Ha pienamente ragione il signor Saracino la Confindustria ha le maggiori colpe del degrado del sistema. Chi crea ricchezza ha il diritto dovere di controllare dove e come questa ricchezza viene utilizzata. Invece di assecondare una classe politica, sindacale, finanziaria e culturale di incapaci, prima ancora che corrotti o vanesi, avrebbe dovuto evitare che queste persone arrivassero ad occupare le posizioni di potere che hanno raggiunto. Come ? Battendosi come leoni. Bastavano forse un paio di Marchionne o forse bastava fare bhuuu. Purtroppo invece dei ruggiti si sono sentiti i belati e oggi ne paghiamo tutti le conseguenze. Penso con tristezza ai miei nipoti.
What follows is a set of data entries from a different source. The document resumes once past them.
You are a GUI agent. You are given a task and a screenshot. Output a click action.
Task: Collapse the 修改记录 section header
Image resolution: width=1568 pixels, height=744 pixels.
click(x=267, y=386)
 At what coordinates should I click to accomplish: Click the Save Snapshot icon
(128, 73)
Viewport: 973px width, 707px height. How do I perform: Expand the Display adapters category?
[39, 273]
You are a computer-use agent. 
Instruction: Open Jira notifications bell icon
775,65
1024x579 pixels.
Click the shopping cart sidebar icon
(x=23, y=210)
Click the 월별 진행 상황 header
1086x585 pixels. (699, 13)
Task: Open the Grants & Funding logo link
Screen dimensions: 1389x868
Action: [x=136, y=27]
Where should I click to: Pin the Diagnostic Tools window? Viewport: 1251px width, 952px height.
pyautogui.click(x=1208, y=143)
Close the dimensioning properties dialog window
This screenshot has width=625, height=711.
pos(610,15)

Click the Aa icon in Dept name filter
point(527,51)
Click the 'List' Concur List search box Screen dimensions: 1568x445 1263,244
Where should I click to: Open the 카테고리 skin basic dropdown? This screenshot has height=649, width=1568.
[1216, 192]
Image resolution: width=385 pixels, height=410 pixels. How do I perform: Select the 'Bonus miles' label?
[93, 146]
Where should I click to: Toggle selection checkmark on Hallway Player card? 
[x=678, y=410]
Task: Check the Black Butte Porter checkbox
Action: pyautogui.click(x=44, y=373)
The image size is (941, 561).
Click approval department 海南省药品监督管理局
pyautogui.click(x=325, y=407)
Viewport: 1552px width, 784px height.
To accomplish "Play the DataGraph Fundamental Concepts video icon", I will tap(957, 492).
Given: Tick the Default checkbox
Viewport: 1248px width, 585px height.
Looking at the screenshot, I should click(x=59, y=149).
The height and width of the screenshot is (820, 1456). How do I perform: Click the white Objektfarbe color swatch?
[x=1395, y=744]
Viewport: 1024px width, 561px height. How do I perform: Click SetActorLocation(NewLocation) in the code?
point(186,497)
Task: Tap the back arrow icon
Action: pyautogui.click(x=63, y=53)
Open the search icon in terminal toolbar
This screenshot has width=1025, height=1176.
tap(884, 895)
Vittorio Cionini

 
28/05/2011 - IMarcegaglia, Montezemolo, Fossa (Giuseppe Saracino)

I principali responsabili del mancato sviluppo non sono gli industrali, ma la confindustria nella persona della Marcegaglia e suoi predecessori: Berlusconi fu il primo in Europa ad affrontare il problema delle pensioni, e si beccò il più grande sciopero della storia, e la confindustria fu assente, volle riformare l'art 18 dello statuto dei lavoratori e si beccò 2 anni di girotondi, nell'assenza di Montezemolo che pensava a "fare squadra" con Schumacher. Se Marchionne é stato costretto a intervenire a suo modo é perché la confindustria ha perduto un ventennio a baloccarsi con le relazioni industriali. In compenso,secondo alcuni non avrebbe mai perso la faccia e può rimproverare altri di essere inerti.